Verschwörungen und apokalyptisches Raunen

Der Zusammenbruch einer Gesellschaftsordnung lässt sich so nicht anhand ihrer materiellen Grundlagen – also von unten – erklären, sondern nur im Kriegsdenken von oben. Es muss also einen geheimen Plan verborgener, übermächtiger Feinde geben, die aus dem Hinterhalt Länder, Nationen, Völker, Kulturen (je nach faschistischer Stoßrichtung) angreifen. Rechtsextreme und faschistische Krisenerklärungen sind in ihrer Negierung materialistischen Denkens immer auch sehr nah am Verschwörungsdenken. Aktuell spielt sich dieses Verschwörungsdenken zwischen »Großer Austausch«, »Great Reset« und dem imaginierten Endkampf »Traditionalismus vs Liberalismus« ab. Faschistisches Denken ist immer auch apokalyptisches Denken, dementsprechend sind gesellschaftliche und politische Krisen der Humus, auf dem sie gedeihen. Wenn unklar ist, wie es weiter geht, ist es immer leichter, die Apokalypse zu predigen, als eine andere, bessere Welt zu skizzieren.

Dementsprechend werden wir aus der extremen Rechten in den nächsten Monaten wenig Kritik an wirtschaftlichen Prozessen hören. Umso mehr wird ein apokalyptischer, rein gesellschaftlicher Systemkampf zwischen Dekadenz und einer autoritären Gesellschaft imaginiert und herbeigesehnt werden. In diesem Endkampf ist kein Platz für solidarische Lösungen. Viel mehr wird, ganz im Sinn der russischen Propaganda, versucht werden, die Ukrainer*innen im Kriegsgebiet gegen arme Menschen in Resteuropa auszuspielen. Eine Spaltung, die unbedingt verhindert werden muss. Dazu zählt aber auch, sie nicht völlig unnötig mit anderen Vorzeichen (»frieren für die Ukraine«) aufzumachen.

Die extreme Rechte wird auch versuchen, die Teuerungen und die Inflation in ihr bekanntes Verschwörungsdenken einzupassen und so für Kontinuitäten zu sorgen. Als sei es nur eine weitere Episode einer imaginierten Neuen Weltordnung.
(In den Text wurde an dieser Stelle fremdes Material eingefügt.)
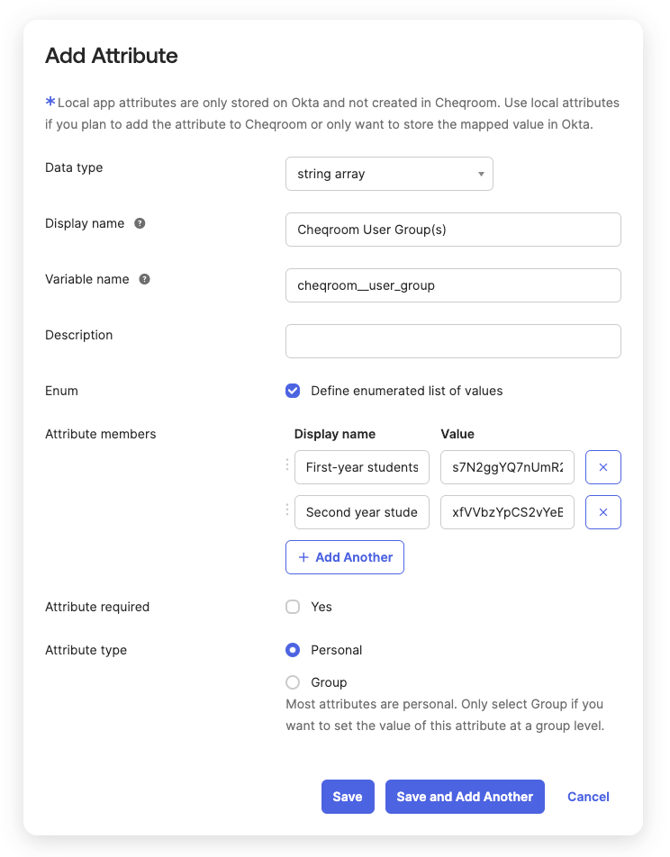Cancel adding the attribute
This screenshot has width=670, height=857.
(588, 797)
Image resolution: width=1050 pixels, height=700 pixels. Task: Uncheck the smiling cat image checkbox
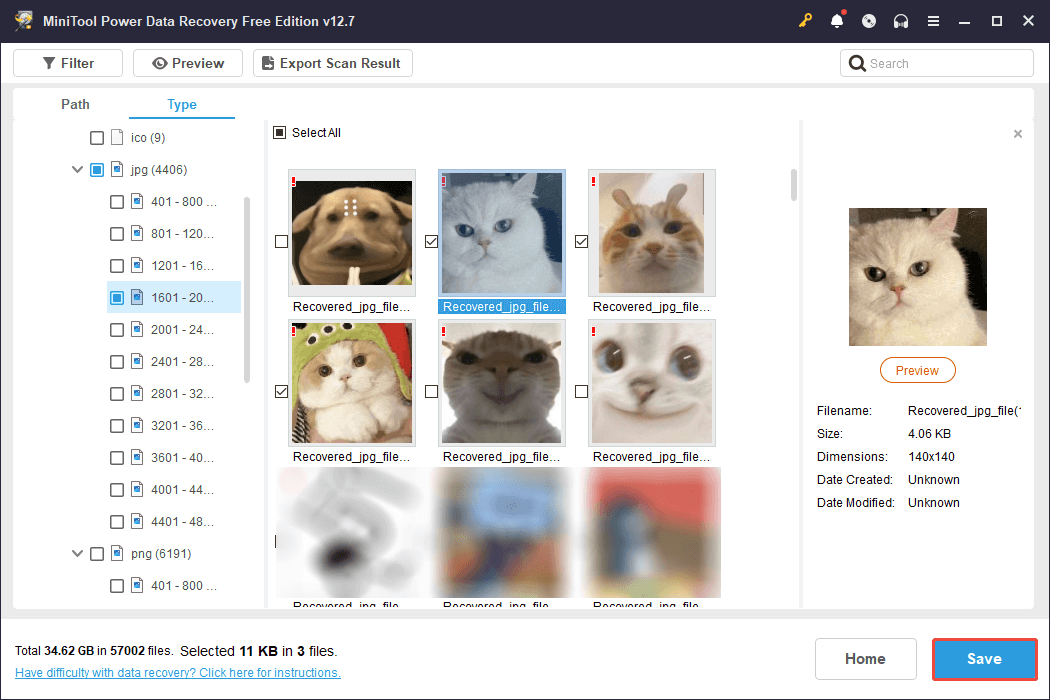coord(581,241)
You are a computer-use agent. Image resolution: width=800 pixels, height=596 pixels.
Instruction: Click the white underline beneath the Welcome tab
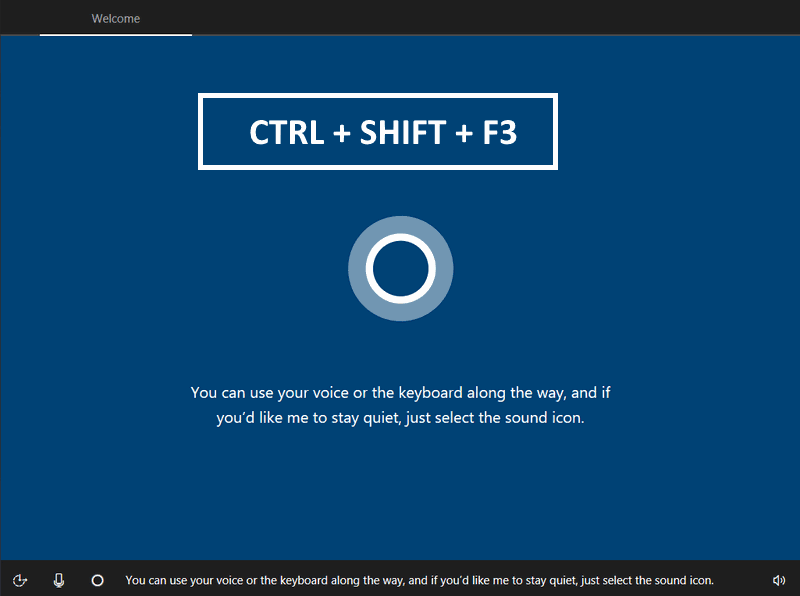(116, 34)
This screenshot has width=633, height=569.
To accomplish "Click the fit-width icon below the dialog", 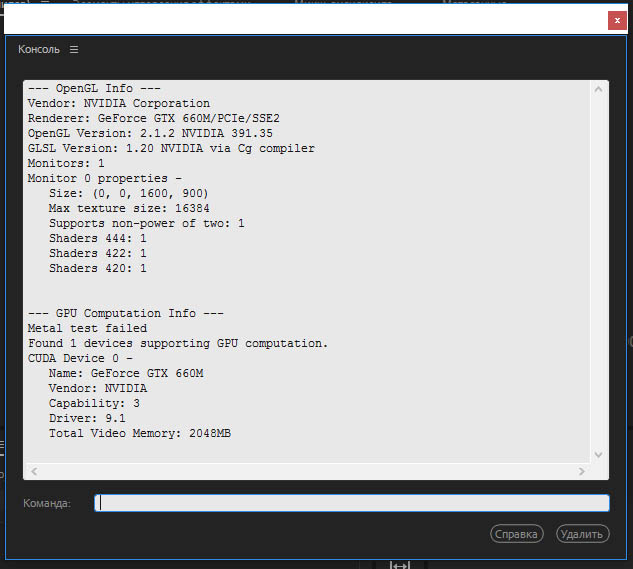I will [x=400, y=564].
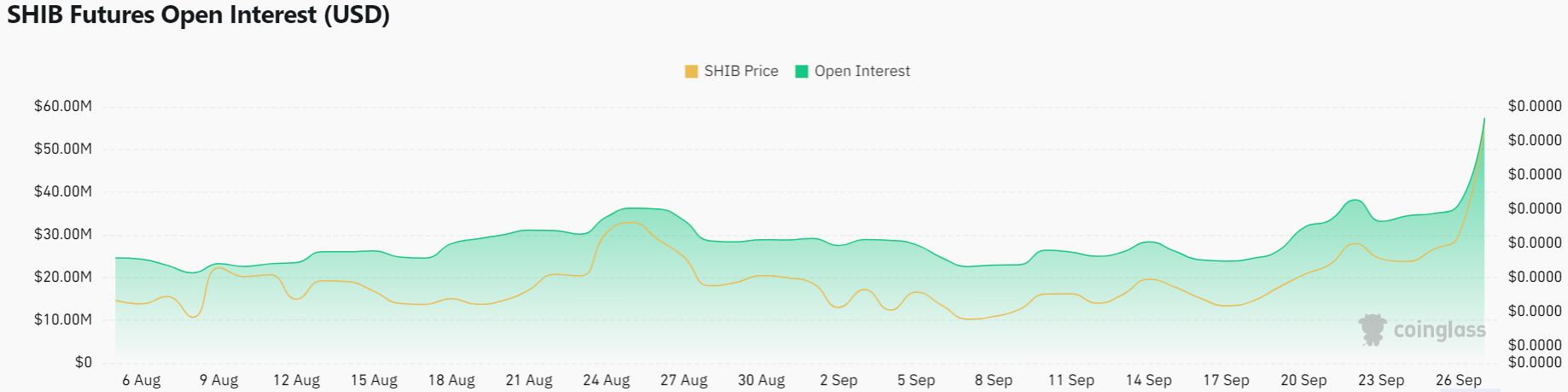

Systemwandel statt Kulturkampf

Linke, antifaschistische und demokratische Kräfte dürfen diesen Kulturkampf weder übernehmen noch versuchen, ihn mit umgekehrten Vorzeichen und Durchhalteparolen ans Gute, Wahre und Schöne zu führen. Viel mehr gilt es mehr denn je, die materiellen Grundlagen dieser Krisen aufzuzeigen. Nicht aus Rechthaberei oder als theoretische Spielerei, sondern weil die Existenz der Vielen auf dem Spiel steht. Der Grund für diese Krisen ist ein Wirtschaftssystem, das auf unendlichem Wachstum beruht und dabei die unendliche Ausbeutung von Mensch und Natur als zynische Selbstverständlichkeit ansieht. So muss es aber nicht sein.